Even religious mysteries are not a foreign area for Kalkamo’s art. How Low/High Can You Go? in the office building of the Lutheran parishes in Tampere is a ladder made out of people’s linked arms that is slightly shaky but looks strong enough for support. An old, common symbol is linked in a somewhat magical spirit to the symbol of the union of the intimate and human – hands. Religion, too, is a community of people, a common agreement, a “concept”. The ladder leads to the otherworld, up or down. It leads elsewhere. The same tormenting longing and hope that there must be something else, something better, is what combines religion and rock music, perhaps even all of Kalkamo’s visual art, into the same trinity.
The final sculpture
It is possible to fight evil, to long for something better, to try to find a sensible and tolerable way to live, but finally, everything will end. Humour does not really eliminate death, but it may make it easier to face. Many, if not all of Kalkamo’s works deal with the boundary between life and death, from one side or the other.

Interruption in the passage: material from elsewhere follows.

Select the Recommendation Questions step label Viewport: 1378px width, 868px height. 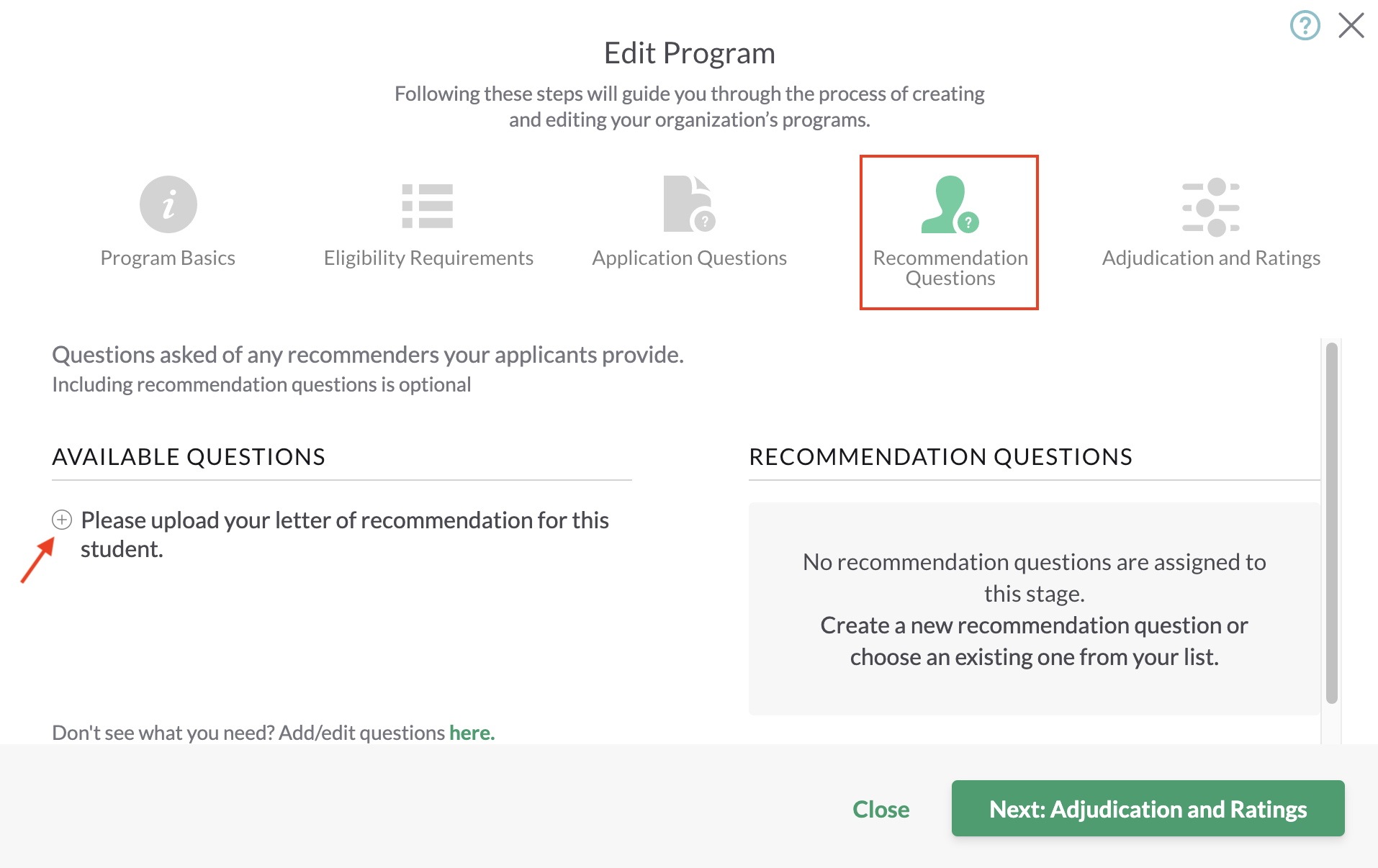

There is something that can help keep us alive, however. The boy who jumped up and down on the couch, playing air guitar and raving and screaming to the music, is still jumping up and down in Kalkamo’s art, and with its assistance, in us as well; the one who was flummoxed by the fact that something so wonderful exists as music or art, that it is simultaneously beautiful and funny, but also terribly and absolutely true. That is why we never want to fall inside this grinder quite fully. It is a reminder that it is possible to build another, truer way of existing than this crushing platitude.
That another way is what we try to discover all our lives. And then it is time to go.